Selected passage:
The findings on the association of lead exposure with GH led to investigate if this toxic metal could be considered a risk factor for preeclampsia, a pregnancy disorder characterized by high blood pressure and proteinuria detected after 20 weeks of gestation [85]. In a cross-sectional study that included women between 29 and 43 weeks of gestation, significantly higher concentrations of lead in red blood cells of pregnant women diagnosed with preeclampsia were found compared to those without hypertension. Furthermore, women with severe preeclampsia had also higher blood cell lead concentrations than mild preeclamptic women [61]. In contrast, in a case-control study conducted in women without occupational exposure, BLCs measured within 24 hours of delivery did not differ between women with preeclampsia and normotensive group, but a significant difference between the groups was observed with respect to umbilical cord lead (UCB) concentration [64]. In addition, the ratio of umbilical cord lead to whole blood lead was significantly associated with preeclampsia.

Despite the contradictory results of some studies, the majority of those supported the hypothesis that lead can cause preeclampsia. Some possible mechanisms have been suggested to explain the roll of lead in the development of this pregnancy disorder. It is considered that lead increases the circulating levels of endothelin, a vasoactive substance that causes constriction of the blood vessels, leading to the increase of blood pressure [63]. Lead also interferes in the increase of reactive oxygen species reducing the serum levels of nitric oxide (NO) and other vasodilator substances [86, 87, 88, 89]. From the molecular point of view, lead causes inhibition of membrane adenosine triphosphatases (ATPases), which produces vasoconstriction due to the increase of intracellular calcium ions [63, 90].

4. Effects of gender on lead toxicity

The influence of sex in the effect of lead on health is a controversial subject. Although sex differences regarding exposure, absorption, and metabolism of lead have been reported by certain researchers [91, 92], the results are not conclusive. In a prospective cohort, the effects of gender differences in the relationship between lead exposure and neurodevelopmental toxicity were analyzed [91]. Lead levels were determined in maternal blood in early and late pregnancy, in cord blood at birth, and in children’s blood at 2, 3, and 5 years old. As a result, significant association between lead concentrations at late pregnancy and the risk of behavioral problems was observed in males, while blood lead measured in 2- and 5-year-old children was associated with an increased risk of behavioral problems in females. According to previous data, early in life, the susceptibility to neurotoxic effect of lead is higher in boys than in girls. On the other hand, experimental data suggest that susceptibility to immunotoxic effects of lead is higher in females [92]. More research is needed to elucidate these inconsistencies.

Exercise set:
A – Echo the passage on lead exposure word for word from "Despite the contradictory" to "ions [63, 90].".
B – In the passage on lead exposure, list each distinct reference number that appears in brackets in the paragraph starting "Despite the contradictory results".
The items have nothing to do with the passage on lead exposure.

[Entries drawn from a collection]
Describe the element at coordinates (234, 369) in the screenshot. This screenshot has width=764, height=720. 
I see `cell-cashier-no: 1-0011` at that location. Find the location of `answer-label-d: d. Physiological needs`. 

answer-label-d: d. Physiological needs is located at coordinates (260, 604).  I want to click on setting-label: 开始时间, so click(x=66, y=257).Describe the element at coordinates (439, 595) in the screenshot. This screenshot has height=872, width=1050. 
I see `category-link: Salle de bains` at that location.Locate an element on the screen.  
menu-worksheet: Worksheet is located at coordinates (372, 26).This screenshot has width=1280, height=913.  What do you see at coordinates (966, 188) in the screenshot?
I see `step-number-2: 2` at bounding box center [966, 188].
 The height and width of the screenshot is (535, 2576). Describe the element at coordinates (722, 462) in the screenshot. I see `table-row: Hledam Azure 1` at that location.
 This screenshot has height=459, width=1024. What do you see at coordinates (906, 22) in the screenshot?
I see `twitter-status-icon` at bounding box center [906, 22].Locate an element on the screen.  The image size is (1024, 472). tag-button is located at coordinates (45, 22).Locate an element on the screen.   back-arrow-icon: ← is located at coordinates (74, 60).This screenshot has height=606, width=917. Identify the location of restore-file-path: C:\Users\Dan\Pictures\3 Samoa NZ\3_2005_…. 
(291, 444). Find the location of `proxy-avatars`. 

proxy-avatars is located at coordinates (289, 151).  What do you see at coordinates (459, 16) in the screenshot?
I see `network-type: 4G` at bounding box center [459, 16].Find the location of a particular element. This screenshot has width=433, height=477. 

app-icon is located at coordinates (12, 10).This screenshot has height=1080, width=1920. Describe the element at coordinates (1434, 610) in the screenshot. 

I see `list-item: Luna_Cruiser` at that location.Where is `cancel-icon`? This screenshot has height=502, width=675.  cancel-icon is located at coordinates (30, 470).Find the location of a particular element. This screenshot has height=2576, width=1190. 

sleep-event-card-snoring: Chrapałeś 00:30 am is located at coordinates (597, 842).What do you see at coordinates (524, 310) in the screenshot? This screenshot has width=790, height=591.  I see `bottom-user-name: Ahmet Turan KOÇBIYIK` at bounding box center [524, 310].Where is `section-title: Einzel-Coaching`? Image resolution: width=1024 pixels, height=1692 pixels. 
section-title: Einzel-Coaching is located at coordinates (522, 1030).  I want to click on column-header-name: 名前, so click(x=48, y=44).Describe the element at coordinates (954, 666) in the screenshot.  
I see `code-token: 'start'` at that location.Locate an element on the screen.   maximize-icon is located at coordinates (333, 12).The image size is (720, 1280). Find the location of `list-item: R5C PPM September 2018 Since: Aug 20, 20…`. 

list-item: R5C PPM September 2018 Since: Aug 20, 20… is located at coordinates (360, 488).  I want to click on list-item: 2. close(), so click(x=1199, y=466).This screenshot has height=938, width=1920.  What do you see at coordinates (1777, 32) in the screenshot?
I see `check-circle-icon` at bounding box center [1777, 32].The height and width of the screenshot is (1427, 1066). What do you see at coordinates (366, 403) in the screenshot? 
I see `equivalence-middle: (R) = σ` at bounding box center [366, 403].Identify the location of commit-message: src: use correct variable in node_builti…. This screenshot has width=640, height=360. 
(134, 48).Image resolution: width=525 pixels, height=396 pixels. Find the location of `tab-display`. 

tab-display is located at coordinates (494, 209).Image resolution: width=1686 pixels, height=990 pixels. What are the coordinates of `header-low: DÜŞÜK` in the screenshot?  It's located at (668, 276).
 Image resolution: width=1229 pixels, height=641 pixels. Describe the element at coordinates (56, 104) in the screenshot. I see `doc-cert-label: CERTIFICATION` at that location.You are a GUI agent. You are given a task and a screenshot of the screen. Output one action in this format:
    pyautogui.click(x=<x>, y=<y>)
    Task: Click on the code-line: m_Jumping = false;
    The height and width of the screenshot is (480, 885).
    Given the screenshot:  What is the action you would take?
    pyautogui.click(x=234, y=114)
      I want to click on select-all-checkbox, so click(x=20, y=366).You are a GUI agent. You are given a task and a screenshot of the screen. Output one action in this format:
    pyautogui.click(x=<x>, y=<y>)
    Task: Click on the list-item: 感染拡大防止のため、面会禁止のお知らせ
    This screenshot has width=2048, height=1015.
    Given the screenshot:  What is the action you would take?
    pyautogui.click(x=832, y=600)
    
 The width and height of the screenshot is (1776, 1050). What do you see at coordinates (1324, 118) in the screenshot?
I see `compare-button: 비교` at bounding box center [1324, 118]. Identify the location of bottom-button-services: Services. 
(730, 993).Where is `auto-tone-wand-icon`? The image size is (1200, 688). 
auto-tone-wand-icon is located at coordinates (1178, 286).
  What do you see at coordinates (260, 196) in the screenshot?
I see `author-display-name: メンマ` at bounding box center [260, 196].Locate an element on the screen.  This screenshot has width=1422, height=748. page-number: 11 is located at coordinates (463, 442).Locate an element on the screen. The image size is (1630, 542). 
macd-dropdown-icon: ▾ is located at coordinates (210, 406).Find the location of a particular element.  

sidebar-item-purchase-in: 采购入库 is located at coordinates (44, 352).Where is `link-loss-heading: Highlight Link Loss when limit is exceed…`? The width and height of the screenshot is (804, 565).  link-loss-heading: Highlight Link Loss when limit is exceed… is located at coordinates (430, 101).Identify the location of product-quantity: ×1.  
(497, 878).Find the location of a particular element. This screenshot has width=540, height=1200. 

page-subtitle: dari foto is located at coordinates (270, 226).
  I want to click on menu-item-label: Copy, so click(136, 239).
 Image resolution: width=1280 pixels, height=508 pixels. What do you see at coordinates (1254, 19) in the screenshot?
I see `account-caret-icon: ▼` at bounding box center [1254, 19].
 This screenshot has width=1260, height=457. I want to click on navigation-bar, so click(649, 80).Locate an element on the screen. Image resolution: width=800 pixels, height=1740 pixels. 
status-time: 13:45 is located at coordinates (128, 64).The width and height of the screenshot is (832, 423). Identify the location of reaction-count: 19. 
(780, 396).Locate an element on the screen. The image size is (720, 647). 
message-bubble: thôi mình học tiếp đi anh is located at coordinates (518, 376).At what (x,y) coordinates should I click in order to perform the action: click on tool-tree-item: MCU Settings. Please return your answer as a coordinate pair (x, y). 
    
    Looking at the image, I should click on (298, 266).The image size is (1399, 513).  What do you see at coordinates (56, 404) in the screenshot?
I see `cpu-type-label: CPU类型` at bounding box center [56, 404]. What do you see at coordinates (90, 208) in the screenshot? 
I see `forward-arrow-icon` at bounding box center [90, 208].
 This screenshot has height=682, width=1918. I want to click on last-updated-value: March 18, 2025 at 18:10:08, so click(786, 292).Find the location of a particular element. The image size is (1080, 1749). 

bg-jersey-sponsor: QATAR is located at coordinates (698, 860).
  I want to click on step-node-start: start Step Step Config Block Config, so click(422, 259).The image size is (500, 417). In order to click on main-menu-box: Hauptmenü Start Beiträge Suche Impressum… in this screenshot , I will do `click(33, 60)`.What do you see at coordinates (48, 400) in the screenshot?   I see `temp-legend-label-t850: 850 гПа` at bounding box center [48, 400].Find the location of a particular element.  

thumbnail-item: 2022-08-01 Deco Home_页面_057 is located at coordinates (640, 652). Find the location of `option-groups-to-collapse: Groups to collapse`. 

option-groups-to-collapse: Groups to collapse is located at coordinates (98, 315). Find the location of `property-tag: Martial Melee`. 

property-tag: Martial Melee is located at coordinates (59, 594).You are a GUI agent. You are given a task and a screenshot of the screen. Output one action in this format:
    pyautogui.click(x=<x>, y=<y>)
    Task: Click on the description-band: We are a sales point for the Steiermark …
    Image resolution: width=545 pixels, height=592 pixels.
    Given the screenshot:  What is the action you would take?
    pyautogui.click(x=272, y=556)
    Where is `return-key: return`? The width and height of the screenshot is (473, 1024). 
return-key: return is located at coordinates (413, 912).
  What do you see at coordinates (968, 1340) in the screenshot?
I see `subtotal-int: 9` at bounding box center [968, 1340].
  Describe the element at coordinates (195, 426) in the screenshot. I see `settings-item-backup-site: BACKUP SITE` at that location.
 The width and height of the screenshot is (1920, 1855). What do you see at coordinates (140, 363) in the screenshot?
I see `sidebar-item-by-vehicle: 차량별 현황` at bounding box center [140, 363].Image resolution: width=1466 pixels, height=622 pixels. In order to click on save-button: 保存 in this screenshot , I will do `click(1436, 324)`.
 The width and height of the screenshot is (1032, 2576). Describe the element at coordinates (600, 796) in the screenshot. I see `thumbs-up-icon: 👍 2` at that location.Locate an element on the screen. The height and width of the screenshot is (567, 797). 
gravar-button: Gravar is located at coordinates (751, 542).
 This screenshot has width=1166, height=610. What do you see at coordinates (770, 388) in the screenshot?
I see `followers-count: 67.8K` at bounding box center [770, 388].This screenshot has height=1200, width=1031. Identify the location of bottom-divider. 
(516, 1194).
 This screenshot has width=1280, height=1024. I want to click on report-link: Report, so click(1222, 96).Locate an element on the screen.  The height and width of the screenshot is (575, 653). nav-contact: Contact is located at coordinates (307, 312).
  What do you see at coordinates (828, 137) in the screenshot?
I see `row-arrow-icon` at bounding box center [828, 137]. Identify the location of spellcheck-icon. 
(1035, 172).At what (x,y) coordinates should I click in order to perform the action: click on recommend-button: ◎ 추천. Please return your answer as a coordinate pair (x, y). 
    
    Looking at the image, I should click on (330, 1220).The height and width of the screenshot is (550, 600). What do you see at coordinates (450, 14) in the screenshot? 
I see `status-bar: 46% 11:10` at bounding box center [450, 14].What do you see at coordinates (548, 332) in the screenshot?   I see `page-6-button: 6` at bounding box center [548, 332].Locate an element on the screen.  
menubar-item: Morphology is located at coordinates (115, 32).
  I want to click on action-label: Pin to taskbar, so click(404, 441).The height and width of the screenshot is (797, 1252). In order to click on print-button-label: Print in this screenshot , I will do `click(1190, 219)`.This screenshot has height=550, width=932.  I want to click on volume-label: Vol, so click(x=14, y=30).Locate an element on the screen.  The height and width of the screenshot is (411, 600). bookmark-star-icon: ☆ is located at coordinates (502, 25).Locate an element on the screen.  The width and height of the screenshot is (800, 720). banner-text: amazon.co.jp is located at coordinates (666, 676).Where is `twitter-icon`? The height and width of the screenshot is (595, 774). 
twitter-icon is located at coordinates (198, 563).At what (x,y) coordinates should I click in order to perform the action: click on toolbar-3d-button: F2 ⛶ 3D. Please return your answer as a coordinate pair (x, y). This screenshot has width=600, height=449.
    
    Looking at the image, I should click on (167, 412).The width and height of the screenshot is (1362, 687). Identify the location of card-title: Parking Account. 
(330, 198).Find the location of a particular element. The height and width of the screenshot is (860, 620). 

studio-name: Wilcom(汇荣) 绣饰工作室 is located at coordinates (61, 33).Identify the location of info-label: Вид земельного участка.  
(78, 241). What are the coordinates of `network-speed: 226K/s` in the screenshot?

Numbered responses:
A –
Despite the contradictory results of some studies, the majority of those supported the hypothesis that lead can cause preeclampsia. Some possible mechanisms have been suggested to explain the roll of lead in the development of this pregnancy disorder. It is considered that lead increases the circulating levels of endothelin, a vasoactive substance that causes constriction of the blood vessels, leading to the increase of blood pressure [63]. Lead also interferes in the increase of reactive oxygen species reducing the serum levels of nitric oxide (NO) and other vasodilator substances [86, 87, 88, 89]. From the molecular point of view, lead causes inhibition of membrane adenosine triphosphatases (ATPases), which produces vasoconstriction due to the increase of intracellular calcium ions [63, 90].

B – 63, 86, 87, 88, 89, 90